La richiesta del Comune indirizzata a Emilio Riva, 87enne ex patron dello stabilimento siderurgico, e a Luigi Capogrosso ex direttore della fabbrica che "ha causato e causa nella popolazione fenomeni degenerativi di apparati diversi dell'organismo umano che si traducono in eventi di malattia e di morte”

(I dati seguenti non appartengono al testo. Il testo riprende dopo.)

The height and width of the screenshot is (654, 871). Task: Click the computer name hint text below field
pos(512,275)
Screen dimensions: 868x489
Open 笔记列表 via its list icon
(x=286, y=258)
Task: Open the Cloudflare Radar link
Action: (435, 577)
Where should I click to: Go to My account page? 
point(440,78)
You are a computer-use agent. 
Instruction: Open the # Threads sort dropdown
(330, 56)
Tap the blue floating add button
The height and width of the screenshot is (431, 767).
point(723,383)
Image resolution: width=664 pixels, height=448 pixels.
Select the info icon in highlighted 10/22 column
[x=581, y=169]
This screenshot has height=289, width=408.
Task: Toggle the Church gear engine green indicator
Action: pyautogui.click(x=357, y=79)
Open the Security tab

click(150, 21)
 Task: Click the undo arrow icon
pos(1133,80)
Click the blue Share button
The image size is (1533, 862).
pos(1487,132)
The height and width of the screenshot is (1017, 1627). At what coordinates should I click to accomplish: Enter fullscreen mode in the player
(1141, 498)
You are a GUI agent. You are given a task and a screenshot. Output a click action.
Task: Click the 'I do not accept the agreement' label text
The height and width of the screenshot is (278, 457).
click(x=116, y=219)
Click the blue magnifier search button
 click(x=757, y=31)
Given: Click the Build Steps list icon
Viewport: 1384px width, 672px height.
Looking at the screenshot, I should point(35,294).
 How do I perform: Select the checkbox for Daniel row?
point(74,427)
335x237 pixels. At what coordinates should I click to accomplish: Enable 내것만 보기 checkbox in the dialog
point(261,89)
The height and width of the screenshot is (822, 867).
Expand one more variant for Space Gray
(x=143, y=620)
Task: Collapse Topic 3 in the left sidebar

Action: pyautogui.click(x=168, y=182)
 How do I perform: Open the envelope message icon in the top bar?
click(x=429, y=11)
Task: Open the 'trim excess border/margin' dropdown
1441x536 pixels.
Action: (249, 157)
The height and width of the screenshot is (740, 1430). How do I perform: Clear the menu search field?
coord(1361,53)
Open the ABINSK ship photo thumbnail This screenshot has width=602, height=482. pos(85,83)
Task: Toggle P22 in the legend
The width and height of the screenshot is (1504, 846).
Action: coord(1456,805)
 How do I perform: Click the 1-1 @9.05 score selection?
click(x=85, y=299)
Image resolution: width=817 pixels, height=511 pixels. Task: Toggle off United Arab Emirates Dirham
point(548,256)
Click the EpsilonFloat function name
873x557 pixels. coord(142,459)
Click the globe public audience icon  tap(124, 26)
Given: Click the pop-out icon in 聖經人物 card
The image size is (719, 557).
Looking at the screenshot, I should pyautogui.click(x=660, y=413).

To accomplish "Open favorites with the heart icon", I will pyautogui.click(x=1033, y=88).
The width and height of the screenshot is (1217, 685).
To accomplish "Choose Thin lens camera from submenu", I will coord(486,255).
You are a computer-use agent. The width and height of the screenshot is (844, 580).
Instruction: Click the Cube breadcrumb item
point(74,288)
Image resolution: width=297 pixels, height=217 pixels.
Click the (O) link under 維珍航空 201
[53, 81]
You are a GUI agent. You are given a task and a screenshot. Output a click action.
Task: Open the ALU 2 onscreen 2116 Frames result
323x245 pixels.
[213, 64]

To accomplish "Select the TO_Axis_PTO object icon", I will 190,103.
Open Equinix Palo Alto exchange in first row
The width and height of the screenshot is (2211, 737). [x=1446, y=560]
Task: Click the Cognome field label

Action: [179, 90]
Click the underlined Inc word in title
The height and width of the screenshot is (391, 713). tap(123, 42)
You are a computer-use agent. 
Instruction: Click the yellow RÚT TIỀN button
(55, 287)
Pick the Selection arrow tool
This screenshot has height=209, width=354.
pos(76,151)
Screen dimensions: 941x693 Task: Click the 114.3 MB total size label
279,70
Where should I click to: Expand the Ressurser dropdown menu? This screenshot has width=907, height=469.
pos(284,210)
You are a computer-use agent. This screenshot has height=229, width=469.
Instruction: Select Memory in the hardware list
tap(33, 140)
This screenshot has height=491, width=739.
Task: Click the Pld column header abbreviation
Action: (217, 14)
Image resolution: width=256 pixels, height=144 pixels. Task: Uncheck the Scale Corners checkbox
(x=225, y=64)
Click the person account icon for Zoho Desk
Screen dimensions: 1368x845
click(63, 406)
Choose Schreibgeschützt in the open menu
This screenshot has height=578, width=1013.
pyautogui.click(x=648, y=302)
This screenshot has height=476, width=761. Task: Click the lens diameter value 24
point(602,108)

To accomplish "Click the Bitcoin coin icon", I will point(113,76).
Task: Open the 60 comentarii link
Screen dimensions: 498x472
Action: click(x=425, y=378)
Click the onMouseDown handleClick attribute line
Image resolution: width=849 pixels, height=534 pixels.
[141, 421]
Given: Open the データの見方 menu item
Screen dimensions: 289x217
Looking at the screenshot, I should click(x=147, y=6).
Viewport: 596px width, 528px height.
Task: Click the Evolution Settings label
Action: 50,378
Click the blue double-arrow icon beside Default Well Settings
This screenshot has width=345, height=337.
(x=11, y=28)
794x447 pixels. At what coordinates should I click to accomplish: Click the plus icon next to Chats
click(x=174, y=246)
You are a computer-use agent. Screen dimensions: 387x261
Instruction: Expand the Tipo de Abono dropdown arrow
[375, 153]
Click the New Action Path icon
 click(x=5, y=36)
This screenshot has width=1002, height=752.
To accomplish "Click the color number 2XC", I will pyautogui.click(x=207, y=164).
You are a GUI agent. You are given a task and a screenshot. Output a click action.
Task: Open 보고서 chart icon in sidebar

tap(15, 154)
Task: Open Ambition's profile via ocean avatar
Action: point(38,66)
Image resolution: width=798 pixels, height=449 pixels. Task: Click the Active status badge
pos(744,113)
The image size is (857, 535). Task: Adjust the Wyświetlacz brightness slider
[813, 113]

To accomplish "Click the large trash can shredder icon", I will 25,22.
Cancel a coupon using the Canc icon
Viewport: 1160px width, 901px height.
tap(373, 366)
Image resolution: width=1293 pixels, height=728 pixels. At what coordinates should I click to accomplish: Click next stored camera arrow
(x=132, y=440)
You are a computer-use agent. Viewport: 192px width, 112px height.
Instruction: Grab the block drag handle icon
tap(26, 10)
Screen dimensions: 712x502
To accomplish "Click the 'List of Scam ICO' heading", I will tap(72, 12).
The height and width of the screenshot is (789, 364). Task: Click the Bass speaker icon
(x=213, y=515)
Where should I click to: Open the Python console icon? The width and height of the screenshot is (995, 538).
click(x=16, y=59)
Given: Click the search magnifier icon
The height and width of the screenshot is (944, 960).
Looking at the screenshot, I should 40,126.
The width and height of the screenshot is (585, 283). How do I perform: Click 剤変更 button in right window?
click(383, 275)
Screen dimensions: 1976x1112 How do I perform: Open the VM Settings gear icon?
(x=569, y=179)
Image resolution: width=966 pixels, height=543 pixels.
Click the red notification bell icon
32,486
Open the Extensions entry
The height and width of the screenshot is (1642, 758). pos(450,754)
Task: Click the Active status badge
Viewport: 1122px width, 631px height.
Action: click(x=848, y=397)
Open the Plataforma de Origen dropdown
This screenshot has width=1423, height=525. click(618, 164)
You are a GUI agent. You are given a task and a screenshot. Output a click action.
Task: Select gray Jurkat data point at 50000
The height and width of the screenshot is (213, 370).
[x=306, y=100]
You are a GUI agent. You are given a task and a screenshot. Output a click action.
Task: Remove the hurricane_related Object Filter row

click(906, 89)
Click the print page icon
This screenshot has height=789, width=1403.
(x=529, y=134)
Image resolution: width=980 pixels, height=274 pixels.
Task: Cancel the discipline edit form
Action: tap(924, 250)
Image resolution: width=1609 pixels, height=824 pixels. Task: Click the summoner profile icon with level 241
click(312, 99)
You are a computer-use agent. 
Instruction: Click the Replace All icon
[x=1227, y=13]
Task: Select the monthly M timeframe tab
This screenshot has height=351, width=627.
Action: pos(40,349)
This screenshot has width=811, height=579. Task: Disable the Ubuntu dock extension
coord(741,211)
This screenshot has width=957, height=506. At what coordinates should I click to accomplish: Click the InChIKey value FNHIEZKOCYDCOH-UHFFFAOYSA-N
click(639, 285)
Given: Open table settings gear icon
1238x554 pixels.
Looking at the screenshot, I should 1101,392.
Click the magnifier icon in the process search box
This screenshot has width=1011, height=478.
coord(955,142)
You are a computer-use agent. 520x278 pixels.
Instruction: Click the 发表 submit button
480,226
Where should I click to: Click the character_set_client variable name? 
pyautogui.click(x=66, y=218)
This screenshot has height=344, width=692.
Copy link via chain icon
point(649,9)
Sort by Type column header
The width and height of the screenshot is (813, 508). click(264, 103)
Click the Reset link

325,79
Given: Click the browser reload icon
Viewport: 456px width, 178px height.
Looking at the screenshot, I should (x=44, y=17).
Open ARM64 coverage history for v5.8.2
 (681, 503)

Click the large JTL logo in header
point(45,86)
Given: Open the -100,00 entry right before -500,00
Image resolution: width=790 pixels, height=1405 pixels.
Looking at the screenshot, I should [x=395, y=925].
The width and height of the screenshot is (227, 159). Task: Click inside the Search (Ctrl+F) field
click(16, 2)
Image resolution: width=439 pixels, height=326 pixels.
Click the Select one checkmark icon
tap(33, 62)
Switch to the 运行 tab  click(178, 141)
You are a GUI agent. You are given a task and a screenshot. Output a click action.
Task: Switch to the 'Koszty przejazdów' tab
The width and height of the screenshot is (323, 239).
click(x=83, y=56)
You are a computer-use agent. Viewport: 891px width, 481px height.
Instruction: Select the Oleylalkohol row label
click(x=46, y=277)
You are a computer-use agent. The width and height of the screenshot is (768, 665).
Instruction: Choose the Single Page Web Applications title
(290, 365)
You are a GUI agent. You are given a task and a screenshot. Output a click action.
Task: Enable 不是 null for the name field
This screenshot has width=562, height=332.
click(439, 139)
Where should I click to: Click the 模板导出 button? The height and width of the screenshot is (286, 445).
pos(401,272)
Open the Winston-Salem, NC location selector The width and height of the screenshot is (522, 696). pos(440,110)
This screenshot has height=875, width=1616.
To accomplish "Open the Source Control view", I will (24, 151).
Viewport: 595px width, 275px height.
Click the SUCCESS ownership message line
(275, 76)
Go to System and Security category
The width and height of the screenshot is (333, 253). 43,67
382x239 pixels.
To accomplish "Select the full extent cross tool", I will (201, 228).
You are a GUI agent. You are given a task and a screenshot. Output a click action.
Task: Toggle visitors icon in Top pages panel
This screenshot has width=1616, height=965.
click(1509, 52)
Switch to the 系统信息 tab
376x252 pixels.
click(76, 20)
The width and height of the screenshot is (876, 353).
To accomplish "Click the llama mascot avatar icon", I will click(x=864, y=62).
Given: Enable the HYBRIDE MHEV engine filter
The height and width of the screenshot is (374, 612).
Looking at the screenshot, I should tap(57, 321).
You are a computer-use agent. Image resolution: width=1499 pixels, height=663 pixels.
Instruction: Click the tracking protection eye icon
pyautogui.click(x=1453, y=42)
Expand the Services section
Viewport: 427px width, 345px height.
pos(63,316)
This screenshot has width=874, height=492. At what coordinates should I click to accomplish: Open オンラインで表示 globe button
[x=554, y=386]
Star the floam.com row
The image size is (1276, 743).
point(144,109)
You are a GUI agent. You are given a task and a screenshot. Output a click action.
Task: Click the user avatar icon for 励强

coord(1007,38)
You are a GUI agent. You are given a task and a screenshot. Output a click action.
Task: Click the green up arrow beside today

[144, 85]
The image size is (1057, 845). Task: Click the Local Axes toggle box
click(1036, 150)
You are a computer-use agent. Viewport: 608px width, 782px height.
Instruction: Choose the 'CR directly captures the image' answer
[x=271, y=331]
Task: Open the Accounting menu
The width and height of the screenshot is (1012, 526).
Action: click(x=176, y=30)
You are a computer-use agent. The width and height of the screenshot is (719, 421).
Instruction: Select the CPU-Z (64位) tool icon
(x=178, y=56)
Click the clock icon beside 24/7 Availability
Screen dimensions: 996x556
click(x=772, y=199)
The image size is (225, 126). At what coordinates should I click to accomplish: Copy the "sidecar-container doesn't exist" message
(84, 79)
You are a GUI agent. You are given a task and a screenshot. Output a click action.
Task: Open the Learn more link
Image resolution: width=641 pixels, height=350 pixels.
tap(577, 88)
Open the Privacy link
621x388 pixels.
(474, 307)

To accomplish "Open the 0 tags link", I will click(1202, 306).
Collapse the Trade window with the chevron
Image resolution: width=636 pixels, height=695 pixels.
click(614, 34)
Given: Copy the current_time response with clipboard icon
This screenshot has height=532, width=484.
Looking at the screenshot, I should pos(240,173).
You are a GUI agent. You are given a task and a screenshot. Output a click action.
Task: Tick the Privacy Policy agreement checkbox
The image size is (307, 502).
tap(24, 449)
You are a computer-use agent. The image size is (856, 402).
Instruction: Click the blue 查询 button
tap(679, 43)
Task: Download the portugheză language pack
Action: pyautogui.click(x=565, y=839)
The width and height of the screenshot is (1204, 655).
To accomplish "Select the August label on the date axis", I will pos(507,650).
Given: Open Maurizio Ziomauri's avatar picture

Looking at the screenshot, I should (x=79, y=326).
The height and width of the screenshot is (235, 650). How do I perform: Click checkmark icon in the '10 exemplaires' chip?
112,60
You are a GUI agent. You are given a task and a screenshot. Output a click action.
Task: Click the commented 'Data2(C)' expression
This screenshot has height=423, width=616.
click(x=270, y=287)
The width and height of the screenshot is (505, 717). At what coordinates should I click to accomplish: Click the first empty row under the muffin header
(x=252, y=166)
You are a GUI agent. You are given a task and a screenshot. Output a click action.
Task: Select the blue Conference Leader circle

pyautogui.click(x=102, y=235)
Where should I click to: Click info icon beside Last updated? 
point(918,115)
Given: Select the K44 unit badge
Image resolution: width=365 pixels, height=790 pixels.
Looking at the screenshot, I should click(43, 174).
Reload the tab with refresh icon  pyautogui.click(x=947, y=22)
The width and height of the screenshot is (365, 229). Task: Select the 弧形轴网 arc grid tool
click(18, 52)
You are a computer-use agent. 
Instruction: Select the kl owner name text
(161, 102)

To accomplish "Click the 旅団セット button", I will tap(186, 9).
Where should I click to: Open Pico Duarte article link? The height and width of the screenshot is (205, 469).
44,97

Ammonta a oltre tre miliardi di euro il maxi risarcimento chiesto dal comune di Taranto all’Ilva spa, a Emilio Riva, 87enne ex patron dello stabilimento siderurgico, e a Luigi Capogrosso ex direttore della fabbrica. Un conto salato quello presentato dai legali Massimo Moretti e Giuseppe Dimito che ieri hanno depositato al tribunale civile la citazione a giudizio. Una richiesta che si basa sulla stima dei danni patiti dal comune ionico per l’inquinamento dovuto all’emissioni della fabbrica condannata in via definitiva nell’ottobre 2005, pochi giorni dopo la decisione dell’allora sindaco di Taranto, Rossana Di Bello, di ritirare la costituzione di parte civile per firmare un protocollo di intesa con i Riva.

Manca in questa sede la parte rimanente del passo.